What the task requires:
Look through the entries for the string "agent", and copy each line that holds it.

Pixel coordinate grounding data:
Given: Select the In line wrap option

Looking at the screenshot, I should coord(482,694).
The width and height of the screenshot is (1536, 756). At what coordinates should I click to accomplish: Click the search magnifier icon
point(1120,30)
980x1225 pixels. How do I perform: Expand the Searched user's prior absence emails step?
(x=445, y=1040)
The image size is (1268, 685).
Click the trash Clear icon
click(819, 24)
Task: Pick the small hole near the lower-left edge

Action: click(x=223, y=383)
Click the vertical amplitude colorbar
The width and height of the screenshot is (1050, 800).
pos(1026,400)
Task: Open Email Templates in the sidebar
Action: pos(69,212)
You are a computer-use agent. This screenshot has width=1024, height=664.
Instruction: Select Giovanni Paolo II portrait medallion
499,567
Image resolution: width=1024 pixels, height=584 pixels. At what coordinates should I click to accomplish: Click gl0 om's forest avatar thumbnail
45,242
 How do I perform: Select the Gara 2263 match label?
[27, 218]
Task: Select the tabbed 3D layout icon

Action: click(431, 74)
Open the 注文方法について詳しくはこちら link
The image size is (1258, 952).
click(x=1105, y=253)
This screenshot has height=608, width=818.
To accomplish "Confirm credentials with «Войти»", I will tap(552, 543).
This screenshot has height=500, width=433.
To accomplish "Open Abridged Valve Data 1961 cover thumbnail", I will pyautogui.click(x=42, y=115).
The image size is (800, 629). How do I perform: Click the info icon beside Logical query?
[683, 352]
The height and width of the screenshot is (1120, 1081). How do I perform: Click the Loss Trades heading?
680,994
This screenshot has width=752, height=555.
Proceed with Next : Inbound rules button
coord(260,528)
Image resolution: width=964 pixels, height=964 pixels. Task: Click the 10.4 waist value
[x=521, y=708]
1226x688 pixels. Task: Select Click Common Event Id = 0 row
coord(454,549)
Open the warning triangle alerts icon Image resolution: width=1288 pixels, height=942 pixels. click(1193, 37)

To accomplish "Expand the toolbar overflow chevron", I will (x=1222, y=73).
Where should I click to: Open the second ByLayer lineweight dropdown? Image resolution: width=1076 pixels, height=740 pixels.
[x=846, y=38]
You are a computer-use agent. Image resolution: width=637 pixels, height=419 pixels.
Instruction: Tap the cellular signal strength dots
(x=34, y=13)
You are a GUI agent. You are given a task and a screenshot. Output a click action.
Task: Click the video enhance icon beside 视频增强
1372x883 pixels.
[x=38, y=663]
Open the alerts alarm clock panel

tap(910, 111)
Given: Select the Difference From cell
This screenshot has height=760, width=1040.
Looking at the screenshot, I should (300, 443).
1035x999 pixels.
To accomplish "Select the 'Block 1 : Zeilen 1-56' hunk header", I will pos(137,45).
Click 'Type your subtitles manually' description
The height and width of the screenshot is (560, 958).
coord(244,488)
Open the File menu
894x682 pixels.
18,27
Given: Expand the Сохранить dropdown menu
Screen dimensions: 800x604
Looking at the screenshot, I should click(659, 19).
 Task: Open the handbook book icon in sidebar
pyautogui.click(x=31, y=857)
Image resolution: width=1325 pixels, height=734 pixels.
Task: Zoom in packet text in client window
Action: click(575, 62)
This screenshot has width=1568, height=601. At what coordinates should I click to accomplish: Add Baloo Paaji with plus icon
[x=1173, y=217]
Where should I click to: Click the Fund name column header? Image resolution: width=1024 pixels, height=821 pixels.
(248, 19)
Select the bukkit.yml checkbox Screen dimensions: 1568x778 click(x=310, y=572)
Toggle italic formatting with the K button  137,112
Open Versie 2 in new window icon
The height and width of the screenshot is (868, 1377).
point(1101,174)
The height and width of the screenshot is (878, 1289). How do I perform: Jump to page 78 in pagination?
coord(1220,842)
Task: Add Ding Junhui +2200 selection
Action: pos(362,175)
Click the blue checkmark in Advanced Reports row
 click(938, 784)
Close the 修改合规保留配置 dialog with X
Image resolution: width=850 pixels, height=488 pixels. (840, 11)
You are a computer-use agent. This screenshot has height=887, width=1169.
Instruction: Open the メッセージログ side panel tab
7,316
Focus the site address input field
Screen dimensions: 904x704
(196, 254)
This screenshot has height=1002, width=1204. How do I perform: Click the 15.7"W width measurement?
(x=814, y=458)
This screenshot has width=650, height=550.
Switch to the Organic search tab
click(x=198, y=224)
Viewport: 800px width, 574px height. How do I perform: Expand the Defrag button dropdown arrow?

Solution to this task:
You are a computer-use agent. This screenshot has width=1024, height=664.
You are a computer-use agent. Image resolution: width=637 pixels, height=419 pixels.
You are a GUI agent. You are given a task and a screenshot. Output a click action.
You are a computer-use agent. This screenshot has height=887, width=1169.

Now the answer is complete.